Thank you Carol. That was precisely my point. A killing spree by a home schooled child is no more indicative of the norm than an unhappy experience in public school(US public sschool in this context) is.

Lizzie seems to see only black and white (and before you go off on me I don't mean racially). Your public school experience was bad so all public schools are bad. Your home schooling experience was good so all homeschooling is good.
Then you take the giant leap that anyone who does not home school is bad/lazy/unloving/etc etc etc. And any child in public school is both unhappy and hopelessly restricted in his thinking.

In the process you belittle schools, teachers and students and always with borderline hysterical "passion".
One person stated that in his experience home schooling parents are somewhat neurotic/odd. At least six, including me, described different experiences. But on you harp:
"So, please, don't give me this shite about Home Ed parents all being nutters, abusers, thickos, who can't add 2 and 2 together. We simply choose to never live within the parellel lines of life that have been laid down for so many.

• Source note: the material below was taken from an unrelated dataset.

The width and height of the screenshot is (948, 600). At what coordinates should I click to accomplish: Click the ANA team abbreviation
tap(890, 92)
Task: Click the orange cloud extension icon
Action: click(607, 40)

Yes, there are a few Home Ed parents who are a little odd, but then there are also many In The System Ed parents who are also odd. It's life. But most of us are doing this out of love, and desperation too, because without doing it, some of us would have lost our children to suicide and depression...and NO-ONE, NO 'INSTITUTION' has the right to cause that, just because so many of us have become so indoctrinated into never being able to see 'another way'."

Again, why the histrionics? Why the name calling and belittling? Most here are trying to have an intelligent discussion of an important issue.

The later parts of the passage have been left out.